Rewrite the rows below, replacing "swatch" with "patch" and leaving everything else unchanged. Omit the pictures from your answer.

════════

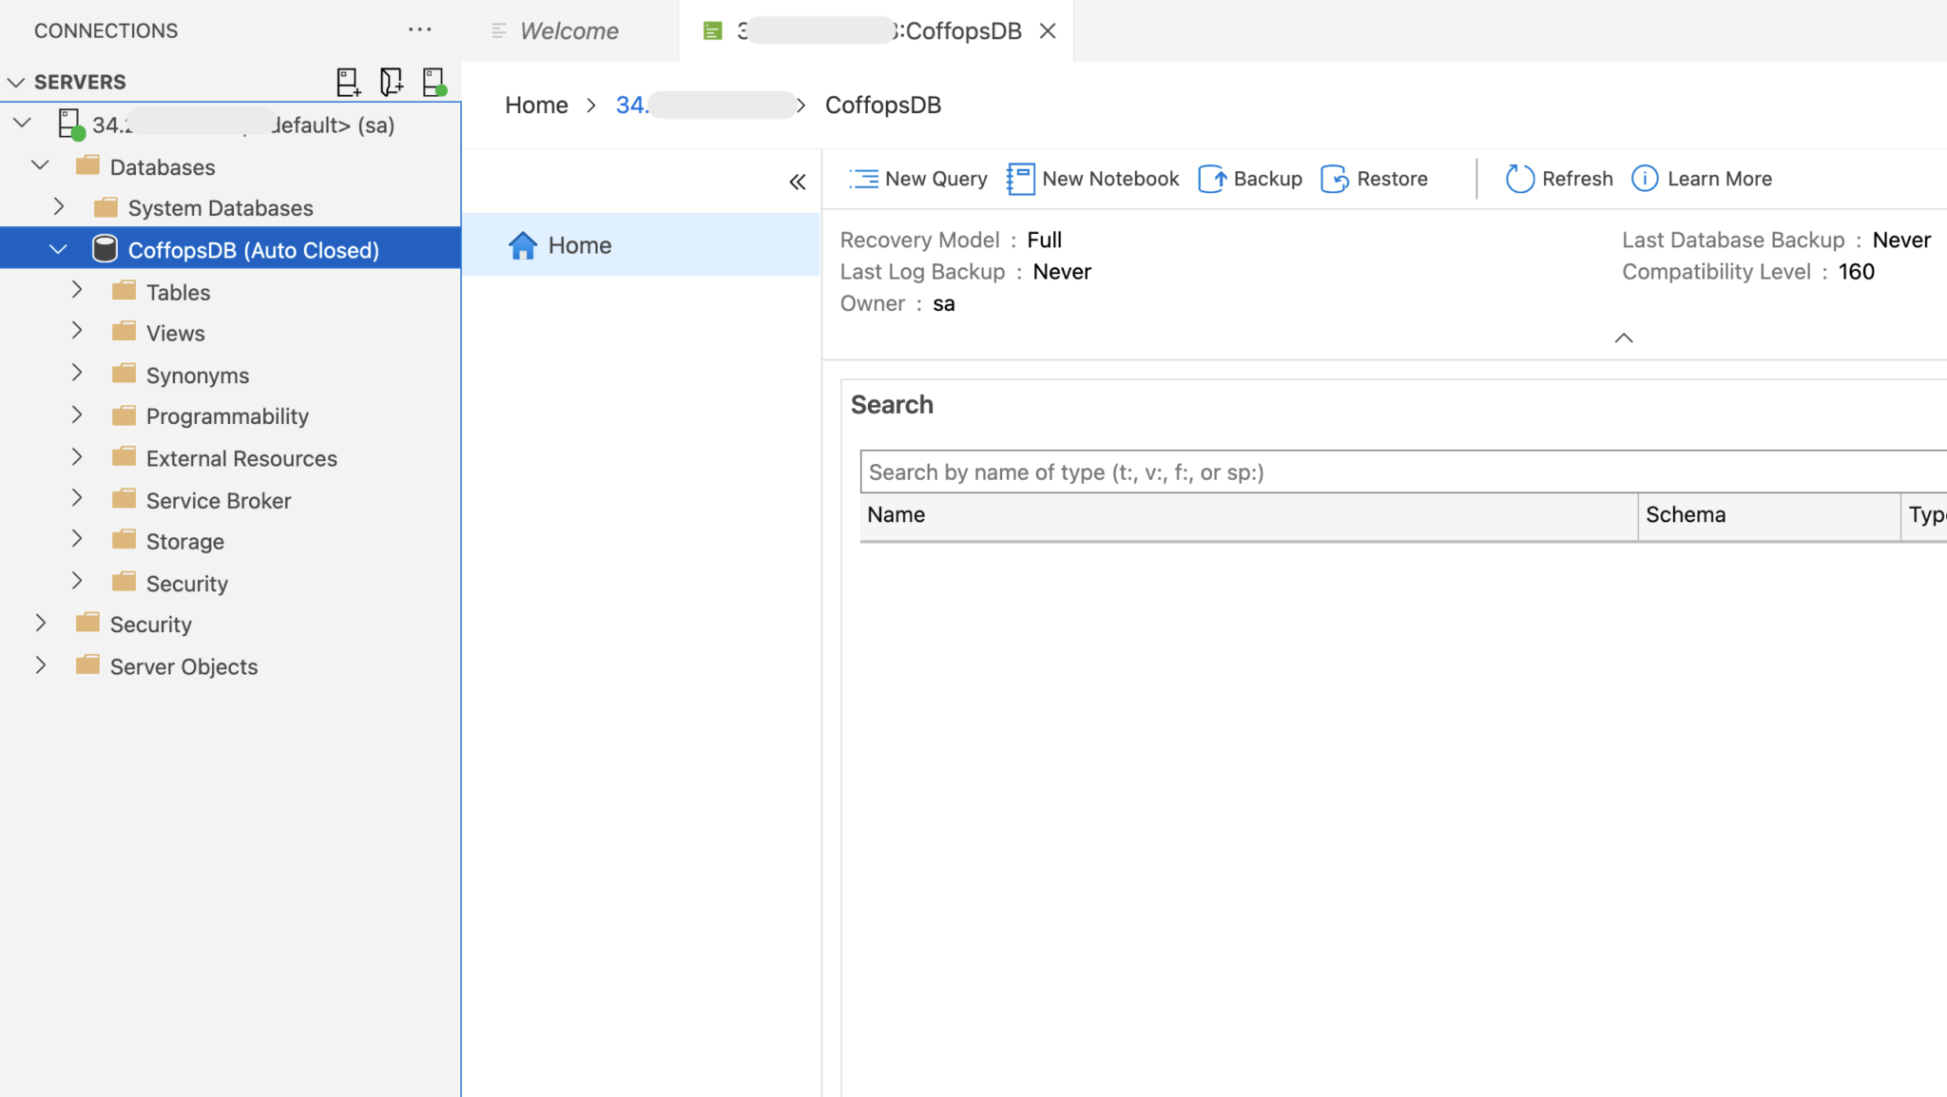Collapse the CoffopsDB database node
Viewport: 1947px width, 1097px height.
(x=58, y=249)
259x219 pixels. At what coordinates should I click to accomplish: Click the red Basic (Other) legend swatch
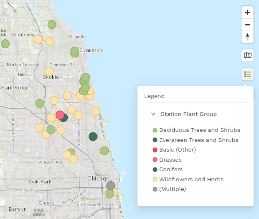click(x=155, y=150)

════════

Exercise solution ▸
Collapse the CoffopsDB database node
Viewport: 1947px width, 1097px height.
(x=58, y=249)
259x219 pixels. At what coordinates should I click to accomplish: Click the red Basic (Other) legend patch
click(x=155, y=150)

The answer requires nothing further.